■ Activities
a - Answer these about the article on the end of commercial flights to Guantánamo:
(i) After what date will IBC Travel stop carrying commercial air passengers to Guantánamo Bay?
(ii) What is the price of the one-day charters IBC will offer?
(iii) About how many passengers did the small shuttles carry?
b - Pick up the article on the end of Florida-to-Guantánamo commercial flights at the point where it stops, and write the next few sentences.

■ Selected passage

*-*-*

US Navy Order Ends Florida-To-Gitmo Commercial Flights

US Navy Order Ends Florida-To-Gitmo Commercial Flights
Eric Lach 12:04 PM EDT, Monday March 18, 2013

The Florida-based company IBC Travel announced on Friday that it will cease commercial air passenger service to Guantánamo Bay after April 5, following an order from Navy Capt. John “JR” Nettleton, the Guantánamo Navy commander.

According to The Miami Herald, IBC said it would continue weekly cargo flights to the base, and will also offer $17,000 one-day charters on a case-by-case basis. A base spokesperson said that a review of federal regulations had led to the decision.

“After a detailed review of Federal Regulations it has been brought to the attention of the installation commanding officer that allowing IBC Airways to operate out of NS Guantánamo Bay is a violation of regulation 32CFR766,” Kelly Wirfel told the Herald.

=From the Herald:

The small shuttles that carry about 20 passengers had been a vital air bridge to Guantánamo, especially since the U.S. Supreme Court gave attorneys access to the prisoners in August 2004. The flight also served as a gateway for journalists, entertainers, business executives and contractors who streamed to the base in the years following the establishment of the prison camps in January 2002.

*-*-*

■ Information provided
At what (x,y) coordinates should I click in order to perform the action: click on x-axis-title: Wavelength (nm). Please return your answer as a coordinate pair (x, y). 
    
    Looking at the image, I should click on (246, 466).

*-*-*

■ Expected outputs
a -
(i) April 5
(ii) $17,000
(iii) About 20

b -
Once IBC stops flying, according to base spokeswoman Wirfel, lawyers and journalists can ask the Defense Department’s Office of Military Commissions for a seat on its weekly flight from Andrews Air Force Base, near Washington, D.C. The government mounts the mostly wide-body charter flights for $90,000, usually departing Washington on Monday, according to a May 2012 war court filing. The schedule for return flights varies.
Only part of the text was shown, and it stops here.